Hey,
I've mailed now my interview to Dan Williams. Once I get the reply I'll be needing 24 hours most to write the article.
Regarding to this, something else came into my mind. Would it be welcome if we prepared a new category on our wiki to group all this interviews being done? Something in the scope of "Meet fedora contributors" > pointer.
At some point gathering all interviews in single webpages indexed by the people who gave the interview and possibily establishing a timeline based on the release ?
Other thing, I've swapped the orientation of the interview I've sent to Dan in order to get a more human approach and provide a different kind of content (will try to promote actually people joining to Fedora as developers).
I'll be giving new soons, hopefully by the end of the week this should be accomplished. I'm also considering sending a small interview to people behind KNetworkManager as it's also important. Most likely also covering nm-applet.
nelson
On Tue, Apr 13, 2010 at 04:54:12PM +0100, Nelson Marques wrote:
Hey,
I've mailed now my interview to Dan Williams. Once I get the reply I'll be needing 24 hours most to write the article.
Regarding to this, something else came into my mind. Would it be welcome if we prepared a new category on our wiki to group all this interviews being done? Something in the scope of "Meet fedora contributors" > pointer.
[[Category:People]] seems like a good general choice for this.

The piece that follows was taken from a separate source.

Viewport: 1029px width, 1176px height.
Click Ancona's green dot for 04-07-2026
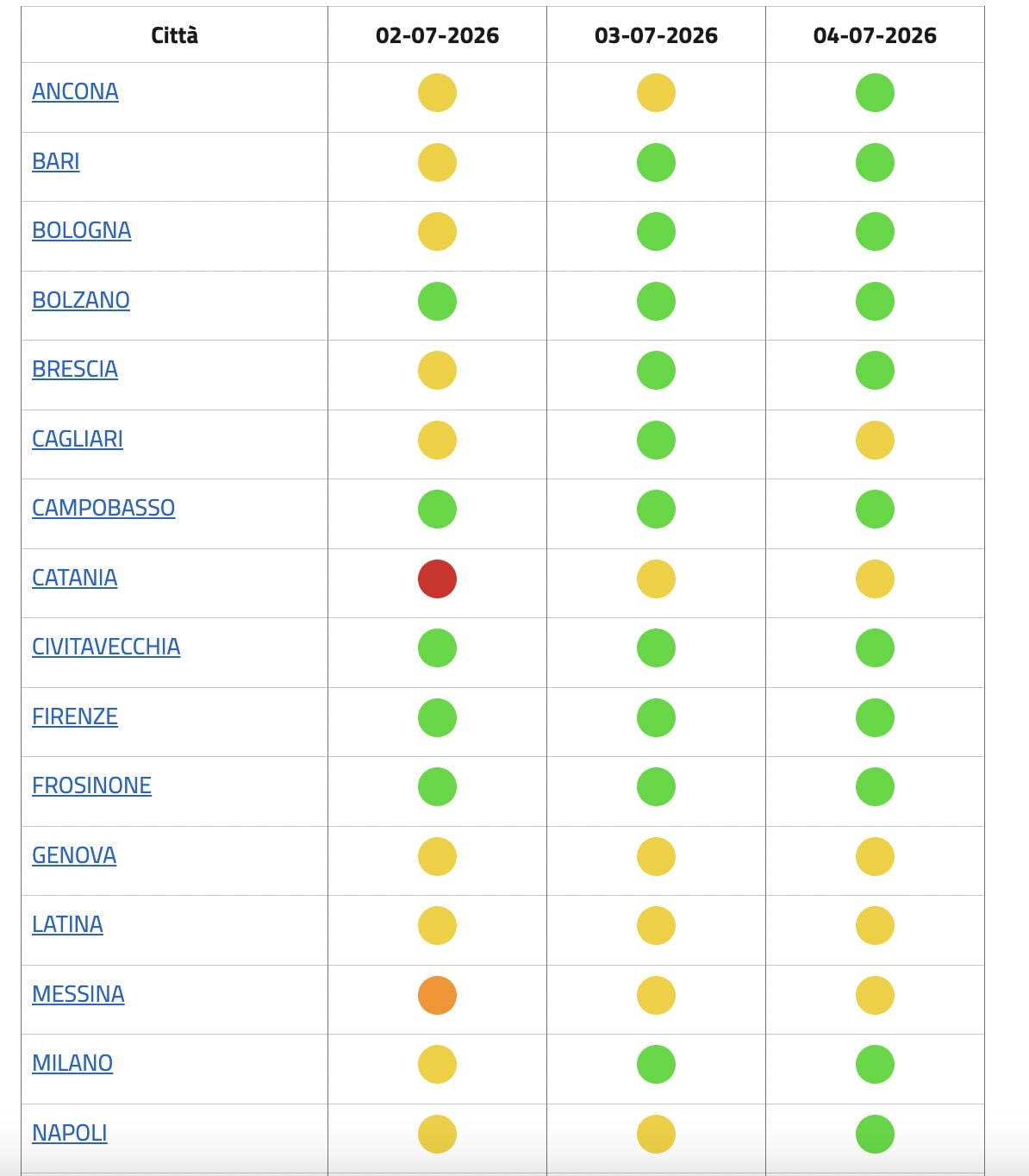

At some point gathering all interviews in single webpages indexed by the people who gave the interview and possibily establishing a timeline based on the release ?
Sure!
Other thing, I've swapped the orientation of the interview I've sent to Dan in order to get a more human approach and provide a different kind of content (will try to promote actually people joining to Fedora as developers).
I'll be giving new soons, hopefully by the end of the week this should be accomplished. I'm also considering sending a small interview to people behind KNetworkManager as it's also important. Most likely also covering nm-applet.
Excellent, nm-applet is a fundamental part of NetworkManager that many people don't know got its start in Fedora along with lots of other important desktop functions.